▶ _TASK DESCRIPTION_
Nothing in the data may be changed; retype all of it.

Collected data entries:
/---

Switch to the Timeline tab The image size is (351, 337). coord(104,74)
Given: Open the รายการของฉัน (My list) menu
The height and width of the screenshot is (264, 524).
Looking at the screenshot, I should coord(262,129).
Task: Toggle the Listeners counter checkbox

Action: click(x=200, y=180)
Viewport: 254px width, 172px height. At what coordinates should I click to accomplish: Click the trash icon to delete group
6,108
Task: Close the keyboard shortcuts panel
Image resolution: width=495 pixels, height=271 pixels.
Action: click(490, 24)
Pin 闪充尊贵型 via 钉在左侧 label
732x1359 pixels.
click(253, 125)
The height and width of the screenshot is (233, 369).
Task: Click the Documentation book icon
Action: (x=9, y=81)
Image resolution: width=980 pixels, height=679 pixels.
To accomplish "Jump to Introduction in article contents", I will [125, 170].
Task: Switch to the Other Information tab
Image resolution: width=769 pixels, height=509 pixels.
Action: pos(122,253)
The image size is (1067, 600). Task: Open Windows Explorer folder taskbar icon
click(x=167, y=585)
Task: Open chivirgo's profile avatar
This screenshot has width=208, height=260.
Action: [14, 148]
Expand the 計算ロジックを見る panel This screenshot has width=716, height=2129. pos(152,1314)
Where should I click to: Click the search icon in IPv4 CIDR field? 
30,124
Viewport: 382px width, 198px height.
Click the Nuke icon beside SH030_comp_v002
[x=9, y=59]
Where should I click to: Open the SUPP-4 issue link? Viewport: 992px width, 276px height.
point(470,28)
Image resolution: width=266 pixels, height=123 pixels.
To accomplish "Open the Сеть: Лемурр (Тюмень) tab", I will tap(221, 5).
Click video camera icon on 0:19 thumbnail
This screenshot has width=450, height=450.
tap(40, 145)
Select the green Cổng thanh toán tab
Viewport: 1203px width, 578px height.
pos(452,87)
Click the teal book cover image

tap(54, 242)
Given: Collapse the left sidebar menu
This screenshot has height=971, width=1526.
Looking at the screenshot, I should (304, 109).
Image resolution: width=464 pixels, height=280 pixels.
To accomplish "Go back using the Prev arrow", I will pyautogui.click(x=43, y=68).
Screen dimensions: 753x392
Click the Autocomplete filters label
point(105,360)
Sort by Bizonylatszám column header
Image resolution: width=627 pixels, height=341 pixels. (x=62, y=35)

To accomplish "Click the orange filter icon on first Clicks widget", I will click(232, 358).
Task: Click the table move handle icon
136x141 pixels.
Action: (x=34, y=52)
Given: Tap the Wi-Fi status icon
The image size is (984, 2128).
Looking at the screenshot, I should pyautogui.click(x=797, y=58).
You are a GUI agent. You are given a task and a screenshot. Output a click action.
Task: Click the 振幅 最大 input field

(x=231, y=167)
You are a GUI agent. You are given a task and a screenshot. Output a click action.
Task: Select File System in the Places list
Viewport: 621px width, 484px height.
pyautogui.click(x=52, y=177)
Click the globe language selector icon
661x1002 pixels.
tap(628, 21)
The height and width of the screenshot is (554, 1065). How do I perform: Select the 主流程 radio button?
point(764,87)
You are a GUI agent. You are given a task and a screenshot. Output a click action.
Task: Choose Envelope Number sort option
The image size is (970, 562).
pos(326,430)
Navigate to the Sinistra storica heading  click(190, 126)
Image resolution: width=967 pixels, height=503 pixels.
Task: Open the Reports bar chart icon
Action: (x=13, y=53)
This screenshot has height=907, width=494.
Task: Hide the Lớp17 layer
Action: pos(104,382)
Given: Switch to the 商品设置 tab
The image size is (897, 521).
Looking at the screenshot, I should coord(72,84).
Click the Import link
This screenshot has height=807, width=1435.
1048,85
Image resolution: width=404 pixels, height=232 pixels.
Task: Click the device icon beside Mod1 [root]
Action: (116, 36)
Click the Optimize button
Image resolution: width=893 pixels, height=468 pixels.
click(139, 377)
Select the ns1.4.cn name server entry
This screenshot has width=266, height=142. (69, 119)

\---

▶ _SOLUTION FOR THIS PROBLEM_
Switch to the Timeline tab The image size is (351, 337). coord(104,74)
Given: Open the รายการของฉัน (My list) menu
The height and width of the screenshot is (264, 524).
Looking at the screenshot, I should coord(262,129).
Task: Toggle the Listeners counter checkbox

Action: click(x=200, y=180)
Viewport: 254px width, 172px height. At what coordinates should I click to accomplish: Click the trash icon to delete group
6,108
Task: Close the keyboard shortcuts panel
Image resolution: width=495 pixels, height=271 pixels.
Action: click(490, 24)
Pin 闪充尊贵型 via 钉在左侧 label
732x1359 pixels.
click(253, 125)
The height and width of the screenshot is (233, 369).
Task: Click the Documentation book icon
Action: (x=9, y=81)
Image resolution: width=980 pixels, height=679 pixels.
To accomplish "Jump to Introduction in article contents", I will [125, 170].
Task: Switch to the Other Information tab
Image resolution: width=769 pixels, height=509 pixels.
Action: pos(122,253)
The image size is (1067, 600). Task: Open Windows Explorer folder taskbar icon
click(x=167, y=585)
Task: Open chivirgo's profile avatar
This screenshot has width=208, height=260.
Action: [14, 148]
Expand the 計算ロジックを見る panel This screenshot has width=716, height=2129. pos(152,1314)
Where should I click to: Click the search icon in IPv4 CIDR field? 
30,124
Viewport: 382px width, 198px height.
Click the Nuke icon beside SH030_comp_v002
[x=9, y=59]
Where should I click to: Open the SUPP-4 issue link? Viewport: 992px width, 276px height.
point(470,28)
Image resolution: width=266 pixels, height=123 pixels.
To accomplish "Open the Сеть: Лемурр (Тюмень) tab", I will tap(221, 5).
Click video camera icon on 0:19 thumbnail
This screenshot has width=450, height=450.
tap(40, 145)
Select the green Cổng thanh toán tab
Viewport: 1203px width, 578px height.
pos(452,87)
Click the teal book cover image

tap(54, 242)
Given: Collapse the left sidebar menu
This screenshot has height=971, width=1526.
Looking at the screenshot, I should (304, 109).
Image resolution: width=464 pixels, height=280 pixels.
To accomplish "Go back using the Prev arrow", I will pyautogui.click(x=43, y=68).
Screen dimensions: 753x392
Click the Autocomplete filters label
point(105,360)
Sort by Bizonylatszám column header
Image resolution: width=627 pixels, height=341 pixels. (x=62, y=35)

To accomplish "Click the orange filter icon on first Clicks widget", I will click(232, 358).
Task: Click the table move handle icon
136x141 pixels.
Action: (x=34, y=52)
Given: Tap the Wi-Fi status icon
The image size is (984, 2128).
Looking at the screenshot, I should pyautogui.click(x=797, y=58).
You are a GUI agent. You are given a task and a screenshot. Output a click action.
Task: Click the 振幅 最大 input field

(x=231, y=167)
You are a GUI agent. You are given a task and a screenshot. Output a click action.
Task: Select File System in the Places list
Viewport: 621px width, 484px height.
pyautogui.click(x=52, y=177)
Click the globe language selector icon
661x1002 pixels.
tap(628, 21)
The height and width of the screenshot is (554, 1065). How do I perform: Select the 主流程 radio button?
point(764,87)
You are a GUI agent. You are given a task and a screenshot. Output a click action.
Task: Choose Envelope Number sort option
The image size is (970, 562).
pos(326,430)
Navigate to the Sinistra storica heading  click(190, 126)
Image resolution: width=967 pixels, height=503 pixels.
Task: Open the Reports bar chart icon
Action: (x=13, y=53)
This screenshot has height=907, width=494.
Task: Hide the Lớp17 layer
Action: pos(104,382)
Given: Switch to the 商品设置 tab
The image size is (897, 521).
Looking at the screenshot, I should coord(72,84).
Click the Import link
This screenshot has height=807, width=1435.
1048,85
Image resolution: width=404 pixels, height=232 pixels.
Task: Click the device icon beside Mod1 [root]
Action: (116, 36)
Click the Optimize button
Image resolution: width=893 pixels, height=468 pixels.
click(139, 377)
Select the ns1.4.cn name server entry
This screenshot has width=266, height=142. (69, 119)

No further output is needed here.